MrPowers / quinn

pyspark methods to enhance developer productivity 📣 👯 🎉
https://mrpowers.github.io/quinn/
Apache License 2.0
597 stars 93 forks source link

bug/documentation: How is anti_trim meant to work? #227

Closed TomBurdge closed 2 days ago

TomBurdge commented 1 week ago

The anti_trim function says its behaviour is as follows: "Remove whitespace from the boundaries of col using the regexp_replace function"

So, I would expect the function to do just that, restated: remove leading and trailing whitespace from the string. This description sounds much more like "trim" than "anti-trim". So, if I had " I like fish "", I would expect "I like fish"
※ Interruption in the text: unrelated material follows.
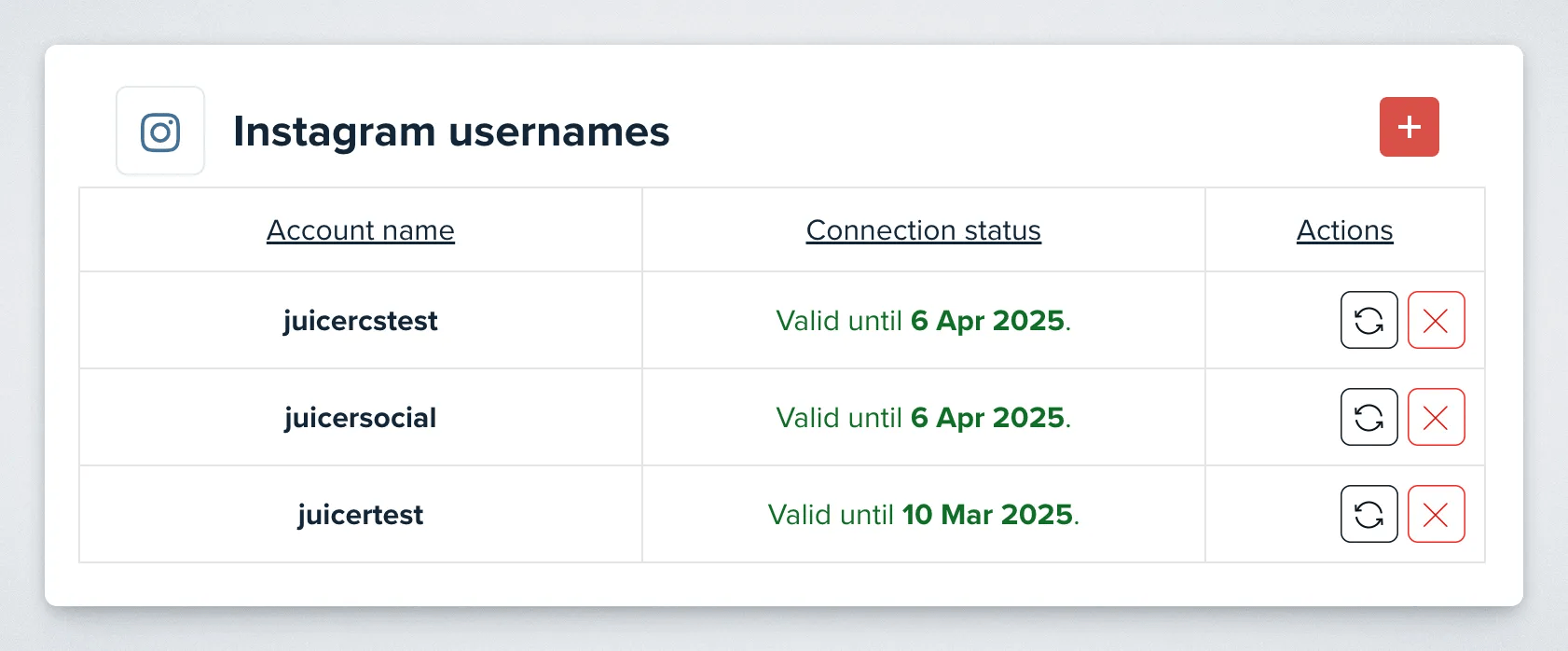Image resolution: width=1568 pixels, height=651 pixels.
Task: Click the "Valid until 10 Mar 2025" status
Action: (x=923, y=515)

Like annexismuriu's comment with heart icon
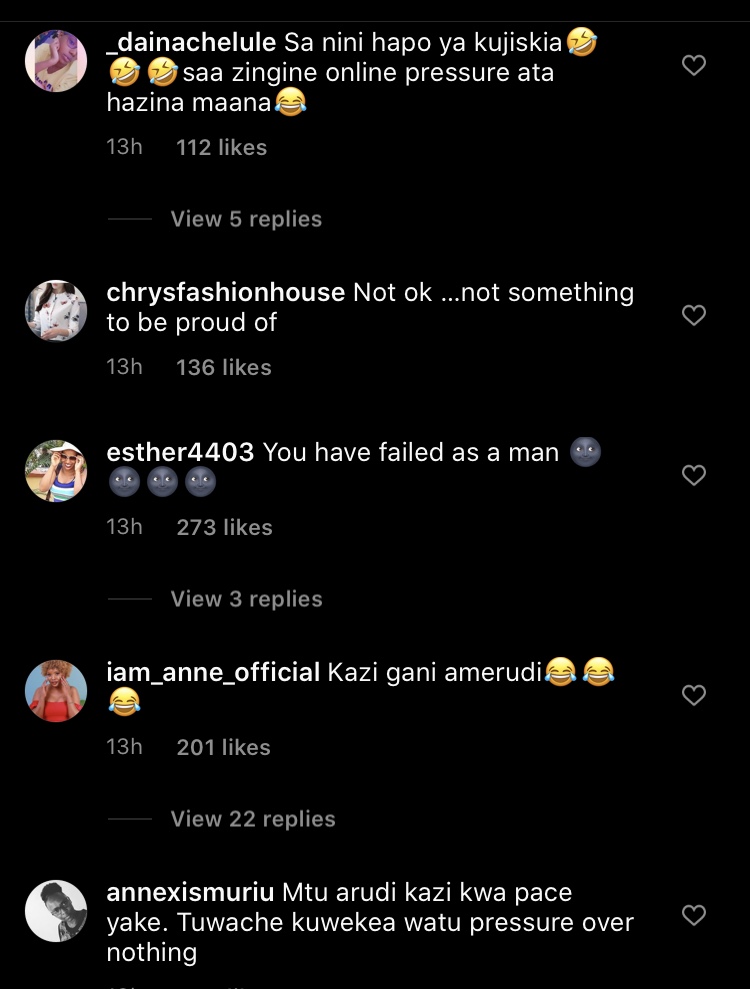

However, the test for anti-trim for the above string returns " Ilikefish ".

    df = quinn.create_df(
        spark,
        [
            ("  I like     fish  ", "  Ilikefish  "),
            ("    zombies", "    zombies"),
            ("  simpsons   cat lady   ", "  simpsonscatlady   "),
            (None, None),
        ],
        [
            ("words", StringType(), True),
            ("expected", StringType(), True),
        ],
    )
    actual_df = df.withColumn("words_anti_trimmed", quinn.anti_trim(F.col("words")))
    chispa.assert_column_equality(actual_df, "words_anti_trimmed", "expected")

Perhaps this is how it's meant to work? Although I'm not sure about the use case for this transformation if so.

I have raised as bug/docs because I am not sure if either:

  1. The code is working as it should. I am misunderstanding and the docstring could be clearer.
  2. The code is not working as intended, and the test is incorrect.
nijanthanvijayakumar commented 2 days ago

@TomBurdge - I reckon the doc-string for that function is incorrect/not aligned.

If you see what's in README.md for that function, it matches with the functionality implemented.

I will try raising a PR to correct the doc-string.

FYI - @SemyonSinchenko and @MrPowers

nijanthanvijayakumar commented 2 days ago

take

nijanthanvijayakumar commented 2 days ago

Created a PR #231 for updating the doc-string.